Interferon-gamma induces a phospholipase D-dependent release of arachidonic acid from endothelial cell membranes: a mechanism for protein kinase C activation.

Interferon-gamma (IFN-gamma) induces MHC class II expression on endothelial cells in a protein kinase C (PKC)-dependent manner. Here we show that IFN-gamma induces a sixfold arachidonic acid (AA) release from cultured rat microvascular endothelial cell membranes compared with non-treated cells. Since this result suggests that AA could act as a second messenger for IFN-gamma, we analysed its capacity to directly activate PKC. We have previously shown that IFN-gamma induces a transient, multiphasic activation of PKC via the action of the phospholipase D (PLD) pathway. Here we show that AA is able to activate PKC. In an attempt to characterize the source of the liberated AA after IFN-gamma induction in endothelial cells we used a panel of enzyme inhibitors. The IFN-gamma-induced release of AA could not be modified by interfering either with the phospholipase A2 (PLA2) pathway using bromophenacyl bromide (BPB), or with the phospholipase C (PLC) pathway using neomycin.
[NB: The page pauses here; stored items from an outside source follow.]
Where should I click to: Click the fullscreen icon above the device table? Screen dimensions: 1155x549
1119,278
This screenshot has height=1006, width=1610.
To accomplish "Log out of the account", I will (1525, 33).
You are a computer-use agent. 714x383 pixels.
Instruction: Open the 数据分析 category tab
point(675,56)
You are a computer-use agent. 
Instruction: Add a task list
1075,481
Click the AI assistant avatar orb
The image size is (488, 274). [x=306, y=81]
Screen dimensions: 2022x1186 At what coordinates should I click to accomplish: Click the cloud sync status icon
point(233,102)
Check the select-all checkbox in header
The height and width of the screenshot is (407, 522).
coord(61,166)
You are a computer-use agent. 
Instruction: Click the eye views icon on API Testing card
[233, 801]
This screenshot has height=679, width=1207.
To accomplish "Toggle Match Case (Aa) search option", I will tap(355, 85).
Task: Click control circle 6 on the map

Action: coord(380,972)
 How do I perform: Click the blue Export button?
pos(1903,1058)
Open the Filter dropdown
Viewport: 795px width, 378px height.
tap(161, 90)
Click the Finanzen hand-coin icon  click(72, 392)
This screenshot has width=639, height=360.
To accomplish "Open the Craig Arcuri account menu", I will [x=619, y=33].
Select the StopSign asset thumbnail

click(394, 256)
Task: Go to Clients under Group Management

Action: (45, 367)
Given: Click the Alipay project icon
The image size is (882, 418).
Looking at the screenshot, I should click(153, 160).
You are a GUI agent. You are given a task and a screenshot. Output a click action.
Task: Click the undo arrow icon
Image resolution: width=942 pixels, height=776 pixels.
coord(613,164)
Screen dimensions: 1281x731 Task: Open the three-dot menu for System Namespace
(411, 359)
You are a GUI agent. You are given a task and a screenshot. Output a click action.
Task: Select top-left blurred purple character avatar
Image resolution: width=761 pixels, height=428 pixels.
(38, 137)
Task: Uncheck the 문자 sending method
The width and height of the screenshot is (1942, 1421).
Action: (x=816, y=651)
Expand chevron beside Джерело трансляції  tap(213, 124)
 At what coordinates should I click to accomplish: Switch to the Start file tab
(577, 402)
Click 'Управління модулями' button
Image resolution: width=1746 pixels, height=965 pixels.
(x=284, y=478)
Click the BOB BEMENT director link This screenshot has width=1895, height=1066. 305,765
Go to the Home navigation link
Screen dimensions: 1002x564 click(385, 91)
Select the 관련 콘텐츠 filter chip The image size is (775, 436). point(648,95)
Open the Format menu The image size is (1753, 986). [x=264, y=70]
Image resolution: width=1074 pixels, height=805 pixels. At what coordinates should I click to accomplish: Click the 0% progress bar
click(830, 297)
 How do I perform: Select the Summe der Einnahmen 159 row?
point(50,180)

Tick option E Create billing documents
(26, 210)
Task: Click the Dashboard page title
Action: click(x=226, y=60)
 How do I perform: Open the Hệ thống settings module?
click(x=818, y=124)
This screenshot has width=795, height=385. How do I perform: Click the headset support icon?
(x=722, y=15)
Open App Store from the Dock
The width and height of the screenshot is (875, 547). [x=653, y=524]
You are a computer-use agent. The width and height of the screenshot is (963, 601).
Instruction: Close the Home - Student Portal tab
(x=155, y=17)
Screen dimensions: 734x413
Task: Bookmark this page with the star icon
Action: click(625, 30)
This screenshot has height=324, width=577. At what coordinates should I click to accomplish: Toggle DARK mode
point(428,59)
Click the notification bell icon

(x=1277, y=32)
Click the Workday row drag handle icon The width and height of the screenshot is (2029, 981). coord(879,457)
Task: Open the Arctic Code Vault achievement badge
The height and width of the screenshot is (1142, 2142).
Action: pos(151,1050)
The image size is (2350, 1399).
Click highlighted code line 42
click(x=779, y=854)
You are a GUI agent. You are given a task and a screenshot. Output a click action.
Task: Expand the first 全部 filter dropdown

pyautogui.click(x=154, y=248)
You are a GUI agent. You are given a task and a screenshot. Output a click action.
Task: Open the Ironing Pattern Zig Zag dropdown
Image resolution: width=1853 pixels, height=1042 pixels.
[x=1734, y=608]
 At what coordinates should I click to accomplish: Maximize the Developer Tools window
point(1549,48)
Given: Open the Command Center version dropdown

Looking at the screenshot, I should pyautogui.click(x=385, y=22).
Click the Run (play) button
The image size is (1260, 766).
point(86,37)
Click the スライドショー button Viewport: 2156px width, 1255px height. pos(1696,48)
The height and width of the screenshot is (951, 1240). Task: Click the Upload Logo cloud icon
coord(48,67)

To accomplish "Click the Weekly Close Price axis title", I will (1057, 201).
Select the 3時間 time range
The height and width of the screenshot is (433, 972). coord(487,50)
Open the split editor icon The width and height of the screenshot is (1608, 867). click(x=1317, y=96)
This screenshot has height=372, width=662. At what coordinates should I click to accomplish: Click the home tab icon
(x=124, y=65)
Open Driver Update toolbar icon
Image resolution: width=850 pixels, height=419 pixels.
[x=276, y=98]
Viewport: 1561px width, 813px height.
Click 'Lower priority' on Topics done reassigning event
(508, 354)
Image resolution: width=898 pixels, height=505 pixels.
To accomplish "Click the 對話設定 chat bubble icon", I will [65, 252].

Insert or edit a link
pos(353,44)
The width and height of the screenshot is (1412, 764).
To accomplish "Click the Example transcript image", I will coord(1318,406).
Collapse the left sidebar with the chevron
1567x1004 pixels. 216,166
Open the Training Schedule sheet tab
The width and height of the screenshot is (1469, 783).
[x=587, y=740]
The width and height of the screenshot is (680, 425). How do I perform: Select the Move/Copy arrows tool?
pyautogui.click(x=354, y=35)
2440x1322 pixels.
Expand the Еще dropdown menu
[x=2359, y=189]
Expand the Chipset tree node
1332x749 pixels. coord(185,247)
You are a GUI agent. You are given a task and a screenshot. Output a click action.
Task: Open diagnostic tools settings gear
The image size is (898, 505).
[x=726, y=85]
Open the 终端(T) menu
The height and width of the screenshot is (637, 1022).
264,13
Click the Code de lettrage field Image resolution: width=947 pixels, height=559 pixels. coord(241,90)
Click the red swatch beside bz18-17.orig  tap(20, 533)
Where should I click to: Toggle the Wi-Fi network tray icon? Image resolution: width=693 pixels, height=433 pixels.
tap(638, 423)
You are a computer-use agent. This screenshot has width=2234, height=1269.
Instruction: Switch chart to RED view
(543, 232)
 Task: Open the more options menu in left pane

The phosphatidic acid phosphatase (PAPase) inhibitor propranolol, inhibiting the generation of diacylglycerol (DAG) and further AA from phosphatidic acid (PA), could totally down-regulate the IFN-gamma-induced release of AA. Since PA is produced solely by the action of PLD from phosphatidylcholine (PC) we conclude that the AA originated from the cell membrane-associated PC. In summary, we show here that IFN-gamma causes the liberation of cell membrane-associated, PC-linked AA. This AA could directly activate PKC in a similar multiphasic manner to IFN-gamma, suggesting that it is a true second messenger for IFN-gamma in cultured endothelial cells.